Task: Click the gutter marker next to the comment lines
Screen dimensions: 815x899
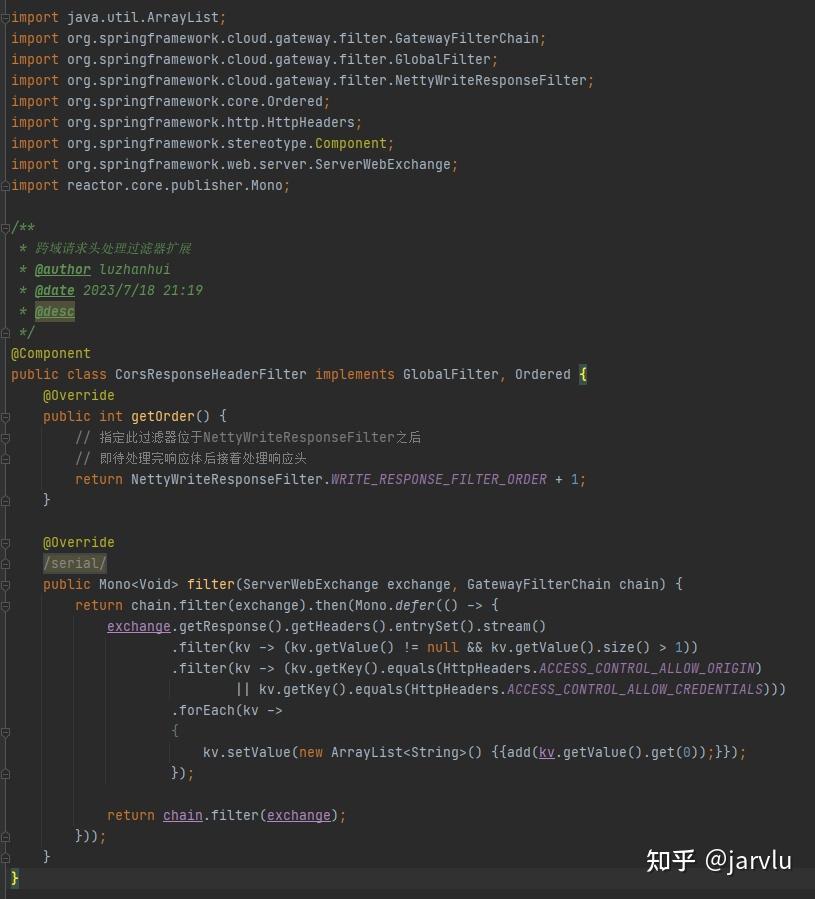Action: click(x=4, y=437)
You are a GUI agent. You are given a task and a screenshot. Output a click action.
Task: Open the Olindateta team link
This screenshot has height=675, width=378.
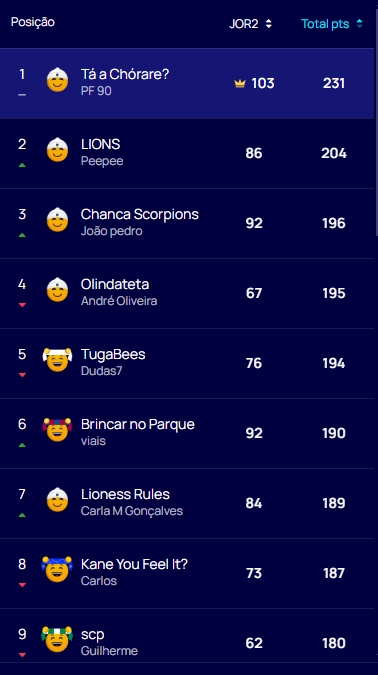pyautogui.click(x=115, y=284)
--
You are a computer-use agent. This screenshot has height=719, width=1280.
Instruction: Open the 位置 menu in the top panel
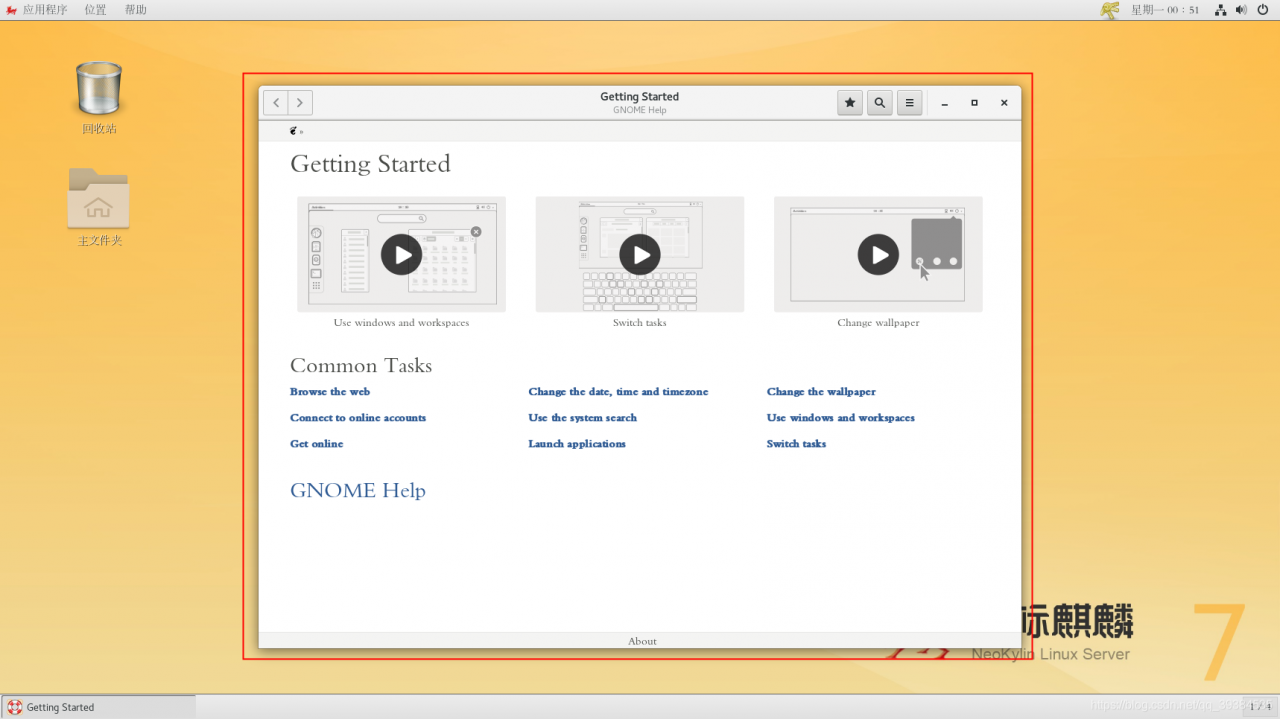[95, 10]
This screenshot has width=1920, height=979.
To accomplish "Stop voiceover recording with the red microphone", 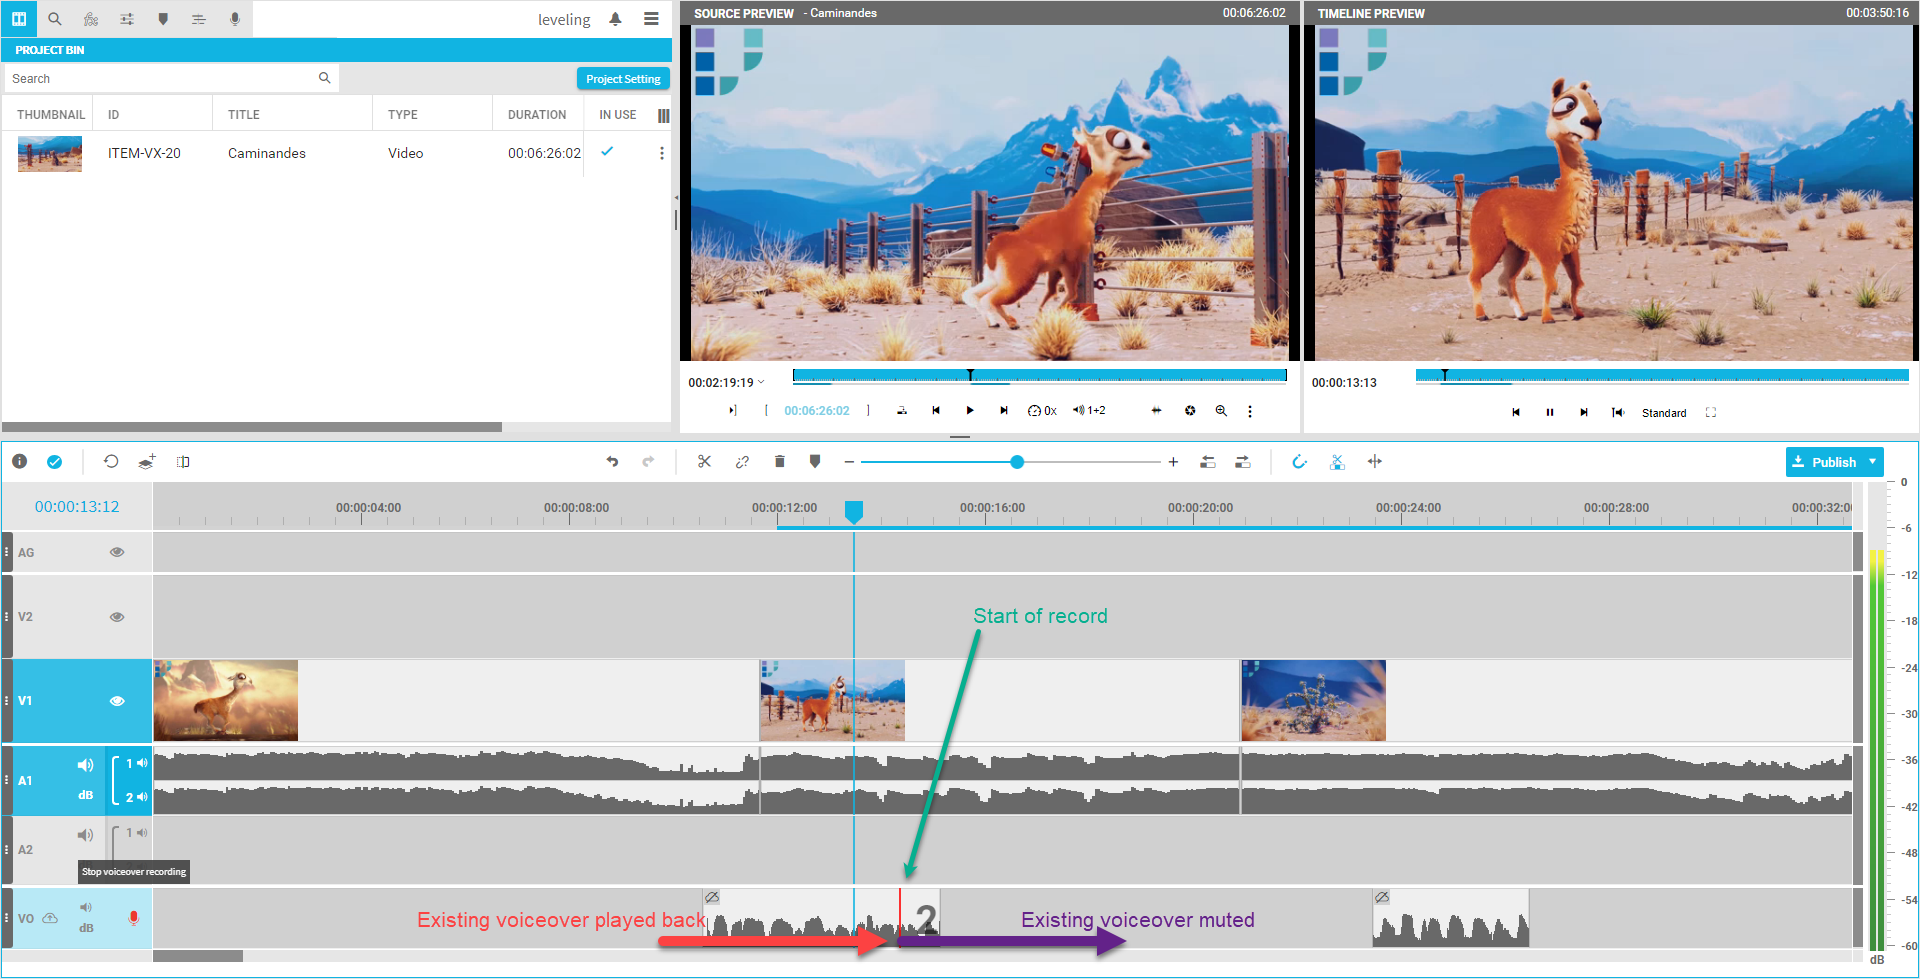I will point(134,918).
* * *
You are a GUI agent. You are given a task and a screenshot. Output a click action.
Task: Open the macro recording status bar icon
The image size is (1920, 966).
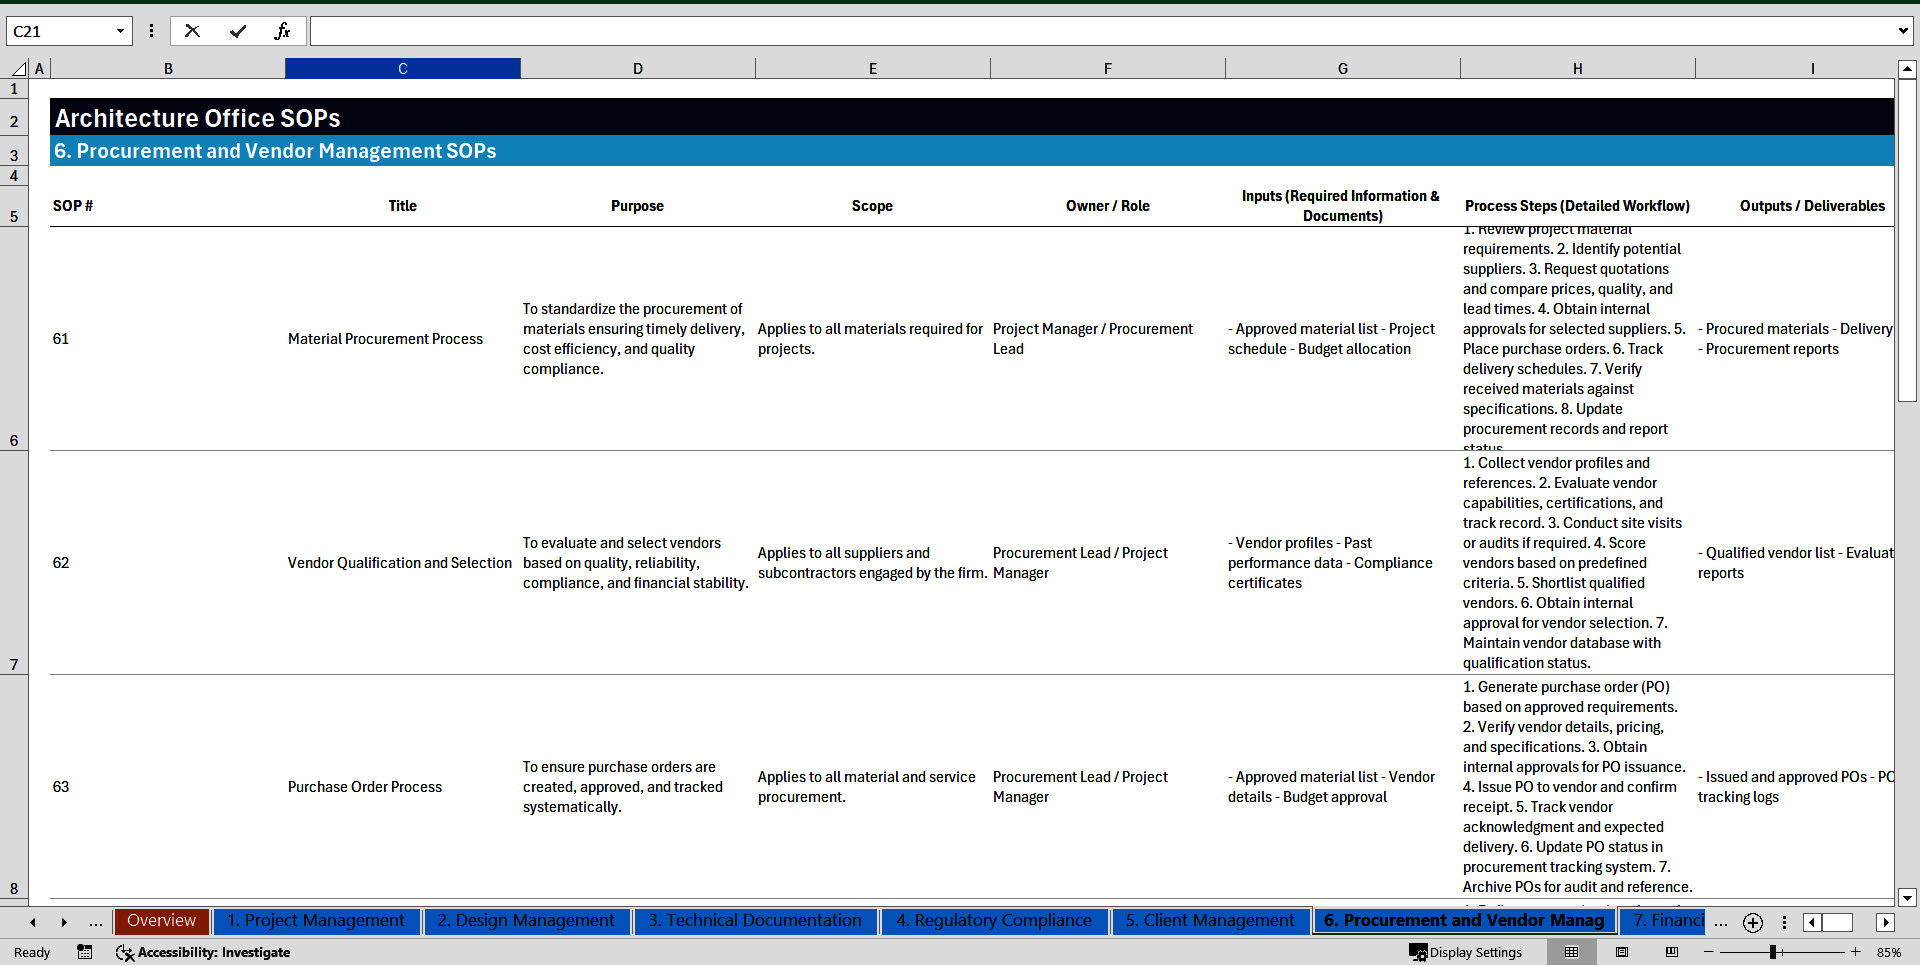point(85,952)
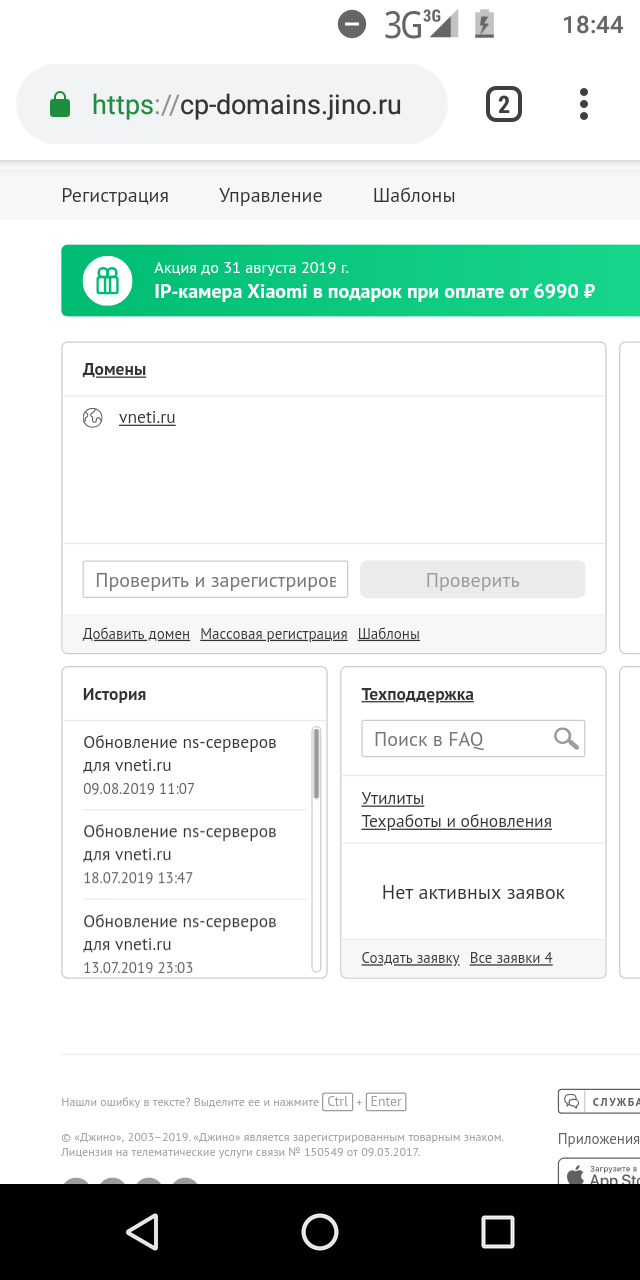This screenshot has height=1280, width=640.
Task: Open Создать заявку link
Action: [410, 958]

◆ TASK ITEM: How would the lines above read from the one with "Task: Click the" to the one with "Task: Open the Olindateta team link", inclusive, with no pictures? Write them out exactly.

◆ TASK SOLUTION:
Task: Click the gutter marker next to the comment lines
Screen dimensions: 815x899
Action: click(x=4, y=437)
You are a GUI agent. You are given a task and a screenshot. Output a click action.
Task: Open the Olindateta team link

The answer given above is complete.